COVID-19 related scams and phishing emails
There has been a significant increase in Australians being targeted with COVID-19 related scams and phishing emails.
These phishing emails are sophisticated and are targeting people’s need for information during this crisis and imitating trusted and well-known organisations or government agencies. Clicking on these malicious links or visiting fake websites may install computer viruses, malware or ransomware onto your device. This gives the scammers an opportunity to steal your personal and financial information.
Please, if in doubt, do not click a link.
To see the current scams going around and report a scam please visit ScamWatch.
Internet banking consumers have always been targeted by a range of email scams involving various hoax emails. The hoax emails have been sent to large numbers of email addresses in anticipation of at least some reaching users of online banking facilities. Because of the large number of emails involved and the random nature of the hoax, these frauds are often called 'phishing'. The hoax emails seek to trick online banking consumers into disclosing confidential financial information such as their Internet banking login and password details, thereby providing the perpetrators of the fraud with illegal access to their accounts.
The emails can look very professional and give the appearance of coming from a legitimate financial institution. Techniques that have been used so far include:
- asking consumers to update their login and password details for 'security' purposes. The users are directed to an authentic looking but false website. In some cases, the website address is also very close to that of the targeted financial institution. When users try to login to their accounts, their login and password details are captured;
- luring users into opening emails or attachments that secretly install 'Trojan' virus programs. Trojans are computer programs that secretly install themselves on a user's computer without the user even knowing about it. In the case of online banking fraud, Trojans are used to log and capture key strokes (such as Internet Banking passwords, etc);
- falsely alerting consumers to suspect transactions on their account. If the recipient follows the link embedded in the email, a virus covertly installs a Trojan program that logs key strokes; and
- directing a user to a false website (such as one email purporting to come from the federal police) where a Trojan program is installed to log key strokes.

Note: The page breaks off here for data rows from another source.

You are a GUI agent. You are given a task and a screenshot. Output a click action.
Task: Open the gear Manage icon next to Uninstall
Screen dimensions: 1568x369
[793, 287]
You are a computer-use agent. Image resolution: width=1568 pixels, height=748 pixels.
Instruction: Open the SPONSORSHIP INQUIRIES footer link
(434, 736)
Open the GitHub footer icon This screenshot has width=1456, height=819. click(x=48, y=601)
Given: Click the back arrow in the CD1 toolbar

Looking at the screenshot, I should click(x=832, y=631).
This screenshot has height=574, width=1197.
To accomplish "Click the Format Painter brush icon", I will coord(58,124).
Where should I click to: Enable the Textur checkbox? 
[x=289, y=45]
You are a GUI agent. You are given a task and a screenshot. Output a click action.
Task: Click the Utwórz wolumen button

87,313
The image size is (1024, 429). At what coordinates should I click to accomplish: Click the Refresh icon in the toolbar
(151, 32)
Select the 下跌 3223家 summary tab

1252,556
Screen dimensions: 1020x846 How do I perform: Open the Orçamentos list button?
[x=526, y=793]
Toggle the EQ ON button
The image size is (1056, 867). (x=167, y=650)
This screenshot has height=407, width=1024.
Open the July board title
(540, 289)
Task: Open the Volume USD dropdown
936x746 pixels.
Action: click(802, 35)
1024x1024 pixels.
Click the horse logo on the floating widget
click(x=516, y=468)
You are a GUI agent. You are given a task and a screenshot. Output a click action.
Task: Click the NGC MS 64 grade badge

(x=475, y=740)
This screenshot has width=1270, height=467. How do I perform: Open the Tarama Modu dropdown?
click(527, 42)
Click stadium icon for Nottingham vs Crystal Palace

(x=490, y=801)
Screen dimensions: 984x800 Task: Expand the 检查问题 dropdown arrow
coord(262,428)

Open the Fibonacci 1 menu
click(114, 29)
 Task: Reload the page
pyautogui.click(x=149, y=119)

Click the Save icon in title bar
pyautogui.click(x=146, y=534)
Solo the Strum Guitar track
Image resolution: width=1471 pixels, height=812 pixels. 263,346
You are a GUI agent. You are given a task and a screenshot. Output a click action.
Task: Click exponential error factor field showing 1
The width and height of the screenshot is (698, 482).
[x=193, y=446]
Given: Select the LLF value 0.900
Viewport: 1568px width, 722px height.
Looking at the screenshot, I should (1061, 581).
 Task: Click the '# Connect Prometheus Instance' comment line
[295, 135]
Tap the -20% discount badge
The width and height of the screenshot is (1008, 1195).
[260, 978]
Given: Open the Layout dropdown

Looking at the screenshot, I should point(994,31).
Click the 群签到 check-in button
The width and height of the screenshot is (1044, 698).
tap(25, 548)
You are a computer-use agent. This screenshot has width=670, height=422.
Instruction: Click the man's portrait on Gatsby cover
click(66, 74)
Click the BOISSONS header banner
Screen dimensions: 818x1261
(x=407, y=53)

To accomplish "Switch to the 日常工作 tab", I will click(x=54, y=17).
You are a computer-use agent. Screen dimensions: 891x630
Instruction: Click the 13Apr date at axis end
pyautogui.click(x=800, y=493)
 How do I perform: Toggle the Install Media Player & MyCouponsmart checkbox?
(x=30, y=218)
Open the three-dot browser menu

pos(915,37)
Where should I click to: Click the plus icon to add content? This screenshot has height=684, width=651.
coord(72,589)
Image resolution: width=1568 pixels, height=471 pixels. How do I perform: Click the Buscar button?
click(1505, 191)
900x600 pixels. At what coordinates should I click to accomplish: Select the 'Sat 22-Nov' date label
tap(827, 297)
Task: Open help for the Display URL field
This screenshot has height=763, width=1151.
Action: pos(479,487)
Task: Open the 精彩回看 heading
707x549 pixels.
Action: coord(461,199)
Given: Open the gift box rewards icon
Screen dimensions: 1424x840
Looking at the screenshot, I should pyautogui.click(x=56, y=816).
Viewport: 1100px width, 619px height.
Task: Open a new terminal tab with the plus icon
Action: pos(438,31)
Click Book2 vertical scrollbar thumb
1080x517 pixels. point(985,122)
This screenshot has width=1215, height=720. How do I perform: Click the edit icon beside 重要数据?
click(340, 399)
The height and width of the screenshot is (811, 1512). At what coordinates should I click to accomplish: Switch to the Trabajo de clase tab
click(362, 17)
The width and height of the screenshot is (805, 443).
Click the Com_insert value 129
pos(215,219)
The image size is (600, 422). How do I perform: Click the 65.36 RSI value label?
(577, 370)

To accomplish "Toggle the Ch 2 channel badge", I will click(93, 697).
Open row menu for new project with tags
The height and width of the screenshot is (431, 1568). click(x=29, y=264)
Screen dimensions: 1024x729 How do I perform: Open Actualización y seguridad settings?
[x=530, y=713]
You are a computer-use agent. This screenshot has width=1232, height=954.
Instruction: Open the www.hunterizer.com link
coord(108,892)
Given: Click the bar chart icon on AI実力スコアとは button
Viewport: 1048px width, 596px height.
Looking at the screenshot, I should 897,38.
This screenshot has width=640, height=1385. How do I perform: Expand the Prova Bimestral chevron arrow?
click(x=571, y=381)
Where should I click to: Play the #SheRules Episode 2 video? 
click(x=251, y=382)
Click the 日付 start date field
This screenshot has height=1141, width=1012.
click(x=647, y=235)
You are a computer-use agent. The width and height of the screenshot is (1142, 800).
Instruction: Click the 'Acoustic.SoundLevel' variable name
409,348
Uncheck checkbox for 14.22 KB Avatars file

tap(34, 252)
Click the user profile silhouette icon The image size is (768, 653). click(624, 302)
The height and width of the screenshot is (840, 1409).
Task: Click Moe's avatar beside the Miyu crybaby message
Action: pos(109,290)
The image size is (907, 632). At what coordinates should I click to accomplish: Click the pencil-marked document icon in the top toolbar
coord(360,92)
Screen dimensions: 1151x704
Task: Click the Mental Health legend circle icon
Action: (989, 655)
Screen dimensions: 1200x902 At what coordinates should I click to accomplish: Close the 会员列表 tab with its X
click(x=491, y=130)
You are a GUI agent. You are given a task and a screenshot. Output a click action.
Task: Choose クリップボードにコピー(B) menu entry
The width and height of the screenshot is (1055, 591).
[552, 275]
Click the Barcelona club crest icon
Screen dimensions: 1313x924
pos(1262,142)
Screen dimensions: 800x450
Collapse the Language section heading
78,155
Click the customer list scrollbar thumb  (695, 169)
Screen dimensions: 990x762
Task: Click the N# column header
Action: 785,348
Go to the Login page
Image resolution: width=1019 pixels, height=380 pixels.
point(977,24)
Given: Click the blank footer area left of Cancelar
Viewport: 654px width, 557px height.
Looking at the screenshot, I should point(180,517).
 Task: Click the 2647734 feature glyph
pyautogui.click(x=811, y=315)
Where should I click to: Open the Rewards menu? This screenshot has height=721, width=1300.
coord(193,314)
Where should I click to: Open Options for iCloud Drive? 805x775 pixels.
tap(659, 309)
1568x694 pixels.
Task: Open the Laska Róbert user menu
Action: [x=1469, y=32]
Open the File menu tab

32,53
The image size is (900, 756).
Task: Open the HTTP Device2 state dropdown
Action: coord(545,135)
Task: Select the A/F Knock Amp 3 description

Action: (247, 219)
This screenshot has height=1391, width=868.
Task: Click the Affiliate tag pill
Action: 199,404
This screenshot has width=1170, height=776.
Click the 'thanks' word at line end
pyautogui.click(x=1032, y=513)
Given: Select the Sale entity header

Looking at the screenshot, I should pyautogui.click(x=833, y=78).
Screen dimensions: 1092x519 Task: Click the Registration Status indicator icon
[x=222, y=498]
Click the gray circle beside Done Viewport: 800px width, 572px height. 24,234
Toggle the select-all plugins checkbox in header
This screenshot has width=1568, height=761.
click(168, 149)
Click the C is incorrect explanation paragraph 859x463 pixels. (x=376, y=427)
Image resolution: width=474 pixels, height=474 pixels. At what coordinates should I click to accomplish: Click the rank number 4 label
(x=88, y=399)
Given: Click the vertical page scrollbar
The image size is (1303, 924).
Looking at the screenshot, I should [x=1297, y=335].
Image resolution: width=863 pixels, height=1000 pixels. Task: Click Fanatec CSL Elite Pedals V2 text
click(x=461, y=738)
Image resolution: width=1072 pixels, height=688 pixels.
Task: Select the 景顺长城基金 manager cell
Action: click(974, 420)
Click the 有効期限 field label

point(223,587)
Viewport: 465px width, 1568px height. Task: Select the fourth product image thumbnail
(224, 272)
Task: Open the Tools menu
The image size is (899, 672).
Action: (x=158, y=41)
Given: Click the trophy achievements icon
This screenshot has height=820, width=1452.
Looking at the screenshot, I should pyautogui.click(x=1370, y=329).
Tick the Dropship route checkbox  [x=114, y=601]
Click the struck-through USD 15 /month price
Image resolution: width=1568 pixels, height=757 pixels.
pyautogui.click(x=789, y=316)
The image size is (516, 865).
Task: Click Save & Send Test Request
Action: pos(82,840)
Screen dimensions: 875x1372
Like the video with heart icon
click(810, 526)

Having used these or similar techniques to capture login and password details, fraud perpetrators are then able to illegally access accounts and withdraw funds.
Please note Australian Mutual Bank will NEVER:
- ask for your Internet Banking login details or credit card details via phone or email
- use email to send you a link to an Internet Banking login page
- ask you to communicate your passwords to the bank in any form
Members should also be alerted to a number of fraudulent job scams advertised on the Internet which entice users to act as money transfer agents for a third party. Consumers are duped into using their own accounts to transfer money for third parties as part of an ostensibly legitimate business transaction for a commission based on a percentage of the transfer. In fact, they become part of a money laundering operation for transferring stolen money. Again, these false job websites appear very professional and can be very convincing.
Members should exercise extreme caution with any online job offer where you are asked for your personal and banking details.
Identity theft occurs where a criminal obtains the personal details of an individual to masquerade as that individual and, typically; transfer funds, obtain cash, secure loans and other financial benefits. The individual is then left to deal with the debts so incurred along with the associated legal implications.
Identity theft can occur when a fraudster gets access to your personal information such as your date of birth, your address, your driver’s licence number and information from utilities, phone and bank account records.
This can be obtained through:
- email scams such as those mentioned above
- similar telephone scams; and
- theft of your records and/or mail.
- keep responsible care of all personal information to minimise the risk of loss/theft (eg. by keeping tax records and other financial documents in a safe place);
- minimise the risk of mail theft by securing your mailbox (eg with a padlock);
- cancel unused credit union/bank/utility/phone accounts;
- securely dispose of any documents that may contain personal details (such as account statements, credit card transaction slips, bills, etc);
- regularly obtain a copy of your personal Credit File to make sure there is no unusual activity on your file; and
- promptly report to the police any loss or theft of personal documents.